Арест кубинских революционеров вызвал возмущение прогрессивной
мексиканской общественности. За них стали ходатайствовать бывший
президент Ласаро Карденас, его бывший морской министр Эриберто Хара,
рабочий лидер Ломбарде Толедано, знаменитые художники Давид Альфаро
Сикейрос и Диего Ривера, известные писатели, ученые, университетские
деятели. Батиста был к тому же слишком одиозной фигурой даже для
мексиканских властей. Решив, что аресты и газетные разоблачения
похоронили планы Фиделя Кастро, мексиканские власти проявили свой
"гуманизм" и после месячного заключения выпустили на свободу всех
задержанных, за исключением двух: Эрнесто Гевары и кубинца Каликсто
Гарсии. Их обвиняли в том, что они нелегально проникли в Мексику.
По выходе из тюрьмы Фидель с прежней энергией стал готовить свой отряд
к переброске на Кубу. Он вновь собирал деньги, покупал оружие,
организовывал конспиративные квартиры, устанавливал явки и пароли.
Бойцы, разбитые на мелкие группы, проводили военные занятия в
отдаленных и глухих местах страны. У шведа Веннер-Грена, известного
этнографа, была куплена за 12 тысяч долларов яхта "Гранма", на которой
предполагалось осуществить переброску отряда на Кубу. "Гранма" была
рассчитана на 8, максимум на 12 человек, а должна была вместить более 80
бойцов. Но это не смущало Фиделя, к тому же другого выхода не было.
Фидель использовал все свои связи для того, чтобы добиться скорейшего
освобождения Че и Гарсии. Че уговаривал Фиделя не терять на него
времени и средств, опасаясь, как бы это не задержало отплытие "Гранмы".
Фидель решительно ему сказал: "Я тебя не брошу!"
В тюрьме у Че во время сна украли одежду. "Тогда, - вспоминает Ильда
Гадеа, - мы решили купить ему в складчину новую, но боялись, что он не
примет подарка. К нашему удивлению, он даже захотел сам выбрать
костюм. Он выбрал костюм темно-коричневого цвета, но тут же, не прошло
и получаса, подарил его Каликсто Гарсии, своему товарищу по тюремному
заключению".

══════════

[УСЛОВИЯ ЗАДАНИЯ]:
• A. За какую сумму, согласно отрывку о кубинских революционерах, была куплена яхта «Гранма»?
• B. Пожалуйста, подхватите отрывок о кубинских революционерах и продолжите его сразу после последнего предложения.
Строки данных никак не связаны с отрывком о кубинских революционерах.

[РАЗДЕЛ ДАННЫХ]:
══════════

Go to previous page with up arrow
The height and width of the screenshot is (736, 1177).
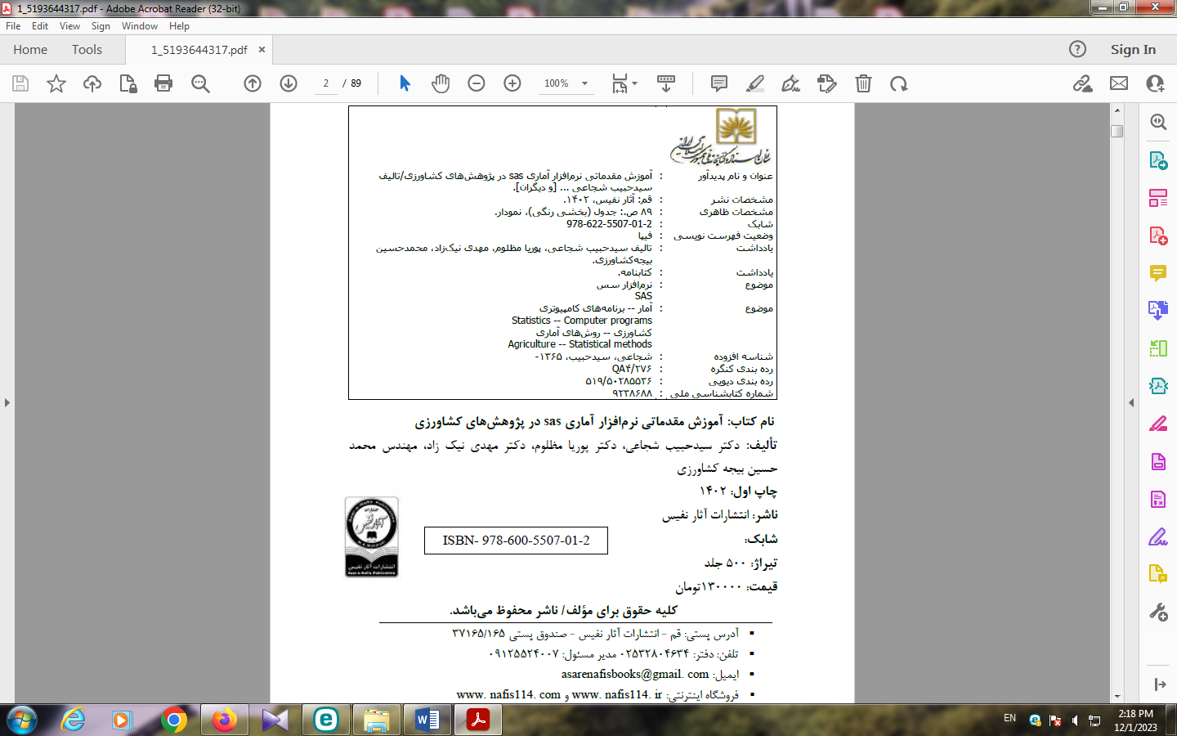click(x=253, y=83)
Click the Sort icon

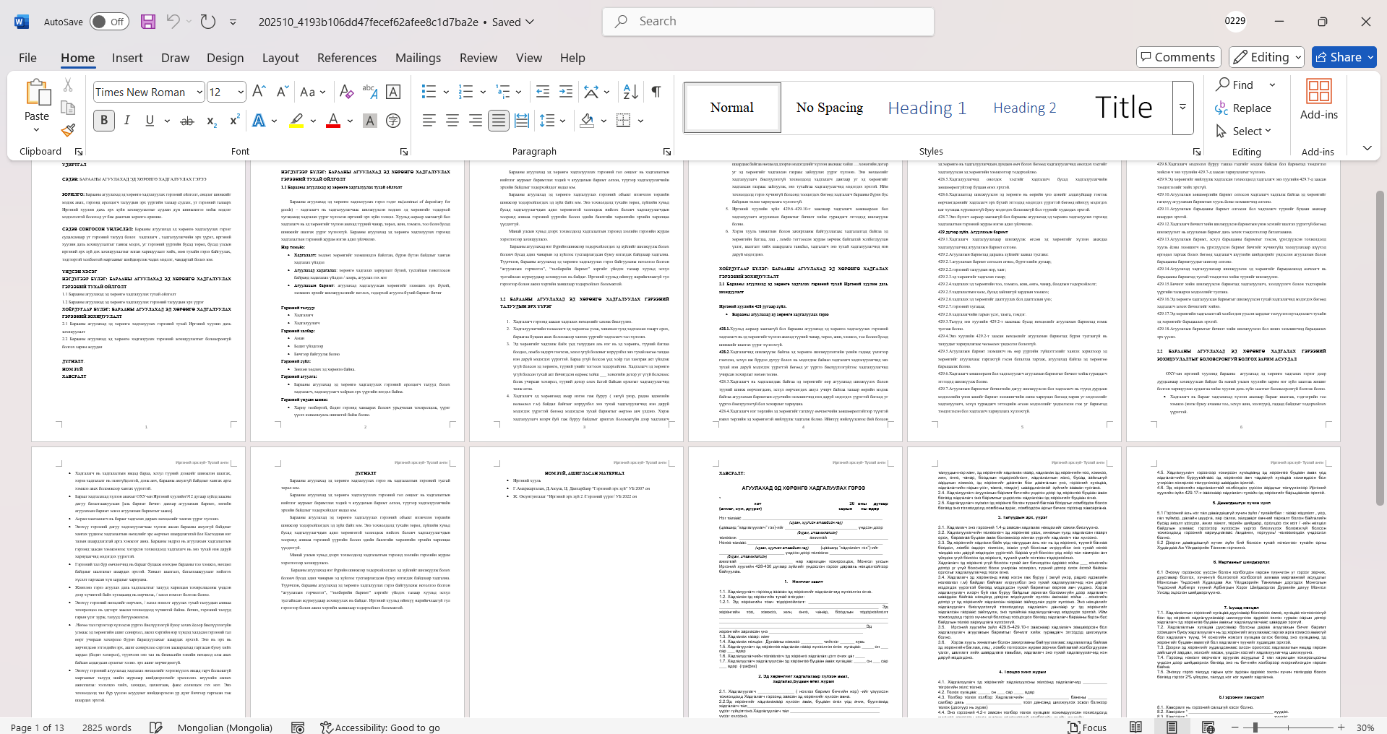pos(630,92)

══════════

[ОТВЕТЫ ПО НОМЕРАМ]:
• A. За 12 тысяч долларов.

• B.
Мексиканская полиция арестовала и Ильду Гадеа. Но все кончилось
относительно благополучно. Некоторое время спустя Ильда и Че обрели
свободу. Че просидел за решеткой 57 дней. Теперь он вновь на своем посту,
рядом с Фиделем и Раулем.
Полицейские ищейки продолжали следить за кубинцами. Время от времени
полиция врывалась в конспиративные квартиры. Газеты писали, что Фидель
не угомонился и вновь готовит своих людей к отплытию на Кубу.
Следовало спешить с приготовлениями, иначе все предприятие могло
действительно сорваться. Но еще столько недоделок, неувязок, не хватает
оружия, боеприпасов, нет денег. На помощь приходит Франк Паис. Он
привозит из Сантьяго 8 тысяч долларов, докладывает, что его люди готовы
поднять в городе восстание.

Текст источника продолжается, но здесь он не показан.